We have uploaded all of these files here

STXGB Model

This notebook contains the code for developing STXGB models. STXGB has three variants (STXGB-FB, STXGB-SG, and STXGB-SGR) and first we define the features that we have used in each variant. Then for each prediction horizon, we train a separate model using XGBoost algorithm.

Input Files needed to run this notebook:

  - Output of Feature Generation Notebook (called 'all_features_v1.csv')    
  
  - US counties boundaries 

Uploaded here

Generate Prediction Intervals

This notebook is used to generate 95% prediction intervals. The XGBoost algorithm does not support interval prediction, therefore we have used Stochastic Gradient Boosting Regressor for generating interval predictions.

For each time step, we train 3 models. One for point predictions (which is only used for comparison with XGB predictions), one for lower quantile prediction, and one for upper quantile prediction. The latter two use a quantile loss (alpha= 0.025 and 0.975 respectively) whereas the first one uses neg_root_mean_squared_error.

Sections 1 and 2 of this notebook is very similar to the main notebook (STXGB model).

3. Demo

If you would like to replicate the STXGB model, e.g. with Facebook features (i.e. STXGB-FB) and for the 1-week prediction horizon, you should download the 'all_features_v1.csv' file and run the corresponding section of the STXGB Model.ipynb notebook (section 3 in this example)

  models = ['base', 'safegraph', 'facebook', 'safegraph_full']
  features = [base_features, safegraph_features, facebook_features, safegraph_full_features]

  # Setting Hyperparameters. Please refer to the SI for more information
  xgb_params = dict(learning_rate=np.arange(0.05,0.3,0.05), 
                       n_estimators=np.arange(100,1000,100), 
                       gamma = np.arange(1,10,1),
                       subsample = np.arange(0.1,0.5,0.05),
                       max_depth=[int(i) for i in np.arange(1,10,1)]) 



  for i in range(time_steps):

      training_df = covid_df.iloc[:(i+training_size)*num_counties,:]
      testing_df = covid_df.iloc[(i+training_size)*num_counties:(i+training_size+testing_size)*num_counties,:]

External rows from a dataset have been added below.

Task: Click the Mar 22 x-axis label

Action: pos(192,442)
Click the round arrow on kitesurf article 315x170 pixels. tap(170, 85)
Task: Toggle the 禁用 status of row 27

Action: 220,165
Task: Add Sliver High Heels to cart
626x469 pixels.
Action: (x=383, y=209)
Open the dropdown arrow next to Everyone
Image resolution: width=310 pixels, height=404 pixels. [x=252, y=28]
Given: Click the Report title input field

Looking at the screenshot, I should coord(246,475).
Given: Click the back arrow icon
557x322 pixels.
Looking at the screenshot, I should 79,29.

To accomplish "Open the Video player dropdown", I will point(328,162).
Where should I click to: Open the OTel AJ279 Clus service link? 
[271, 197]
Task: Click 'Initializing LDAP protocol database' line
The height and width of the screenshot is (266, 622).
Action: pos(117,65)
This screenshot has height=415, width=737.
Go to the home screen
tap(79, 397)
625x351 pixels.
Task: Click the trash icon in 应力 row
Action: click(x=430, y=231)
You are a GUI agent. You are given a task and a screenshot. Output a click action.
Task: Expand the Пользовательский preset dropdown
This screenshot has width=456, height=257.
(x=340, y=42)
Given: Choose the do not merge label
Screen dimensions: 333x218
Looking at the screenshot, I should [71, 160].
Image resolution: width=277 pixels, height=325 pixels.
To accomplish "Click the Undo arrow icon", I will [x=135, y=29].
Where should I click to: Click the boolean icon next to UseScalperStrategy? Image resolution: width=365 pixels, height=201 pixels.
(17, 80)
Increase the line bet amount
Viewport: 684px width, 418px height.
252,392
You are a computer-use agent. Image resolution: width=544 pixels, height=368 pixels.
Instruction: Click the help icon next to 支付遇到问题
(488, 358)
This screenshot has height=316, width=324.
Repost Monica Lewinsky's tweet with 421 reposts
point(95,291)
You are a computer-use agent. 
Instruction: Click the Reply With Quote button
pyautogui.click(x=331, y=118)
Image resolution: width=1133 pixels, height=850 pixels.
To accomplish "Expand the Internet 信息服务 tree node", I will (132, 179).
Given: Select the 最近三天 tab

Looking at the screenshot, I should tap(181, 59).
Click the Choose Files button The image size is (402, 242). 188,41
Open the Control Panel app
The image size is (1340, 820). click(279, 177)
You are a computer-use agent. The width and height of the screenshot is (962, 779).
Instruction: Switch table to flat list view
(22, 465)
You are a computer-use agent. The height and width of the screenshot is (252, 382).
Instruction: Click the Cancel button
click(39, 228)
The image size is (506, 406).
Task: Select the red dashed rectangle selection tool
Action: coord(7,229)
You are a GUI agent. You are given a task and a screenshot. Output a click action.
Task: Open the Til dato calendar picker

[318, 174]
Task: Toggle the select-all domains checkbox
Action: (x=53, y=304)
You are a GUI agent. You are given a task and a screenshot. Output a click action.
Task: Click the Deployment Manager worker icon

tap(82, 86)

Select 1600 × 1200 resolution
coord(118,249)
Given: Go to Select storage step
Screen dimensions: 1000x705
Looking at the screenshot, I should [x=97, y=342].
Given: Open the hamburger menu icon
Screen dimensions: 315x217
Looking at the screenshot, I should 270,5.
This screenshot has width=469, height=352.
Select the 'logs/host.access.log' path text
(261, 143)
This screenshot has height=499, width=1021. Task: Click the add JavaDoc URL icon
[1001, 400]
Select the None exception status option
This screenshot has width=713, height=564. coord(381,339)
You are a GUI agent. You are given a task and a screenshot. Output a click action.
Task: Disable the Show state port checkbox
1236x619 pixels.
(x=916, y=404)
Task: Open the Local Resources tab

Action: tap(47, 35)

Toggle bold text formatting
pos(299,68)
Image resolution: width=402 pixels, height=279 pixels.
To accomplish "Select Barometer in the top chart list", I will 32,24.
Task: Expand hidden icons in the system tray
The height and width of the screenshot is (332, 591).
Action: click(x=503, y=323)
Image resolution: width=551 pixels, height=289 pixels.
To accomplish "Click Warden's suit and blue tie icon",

      for model,feature in zip(models, features):

          time_start = time.time()

          X_train = training_df[feature]
          y_train = training_df['LOG_DELTA_INC_RATE_T']
          X_test = testing_df[feature]
          y_test = testing_df['LOG_DELTA_INC_RATE_T'] 

          #scaling X
          scaler = MinMaxScaler()
          X_train = scaler.fit_transform(X_train)
          X_test = scaler.transform(X_test)
          .
          .
          .

The expected output of this cell is a (geopandas) geodataframe that contains, among others, the follwing columns per each model and forecast date:

  ['GEOID', 'y_test_', 'y_predicted_', 
    'delta_inc_test_',  'delta_inc_pred_',
    'delta_case_test_', 'delta_case_pred_',
    'error_y_', 'error_delta_inc_', 'error_delta_case_']

Each STXGB model was tuned and trained on a regular desktop machine (with a 6 core Ryzen 5 3600X CPU and 64GB of RAM) in approximately 12-13 minutes for a single prediction horizon, and thus, in almost one hour for all of the four prediction horizons.

Acknowledgement

This work was supported by the Population Council, Inc. and the University of Colorado Population Center (CUPC) funded by Eunice Kennedy Shriver National Institute of Child Health & Human Development of the National Institutes of Health (P2CHD066613). The content is solely the responsibility of the authors, and does not reflect the views of the Population Council, Inc. or official views of the NIH, CUPC, or the University of Colorado.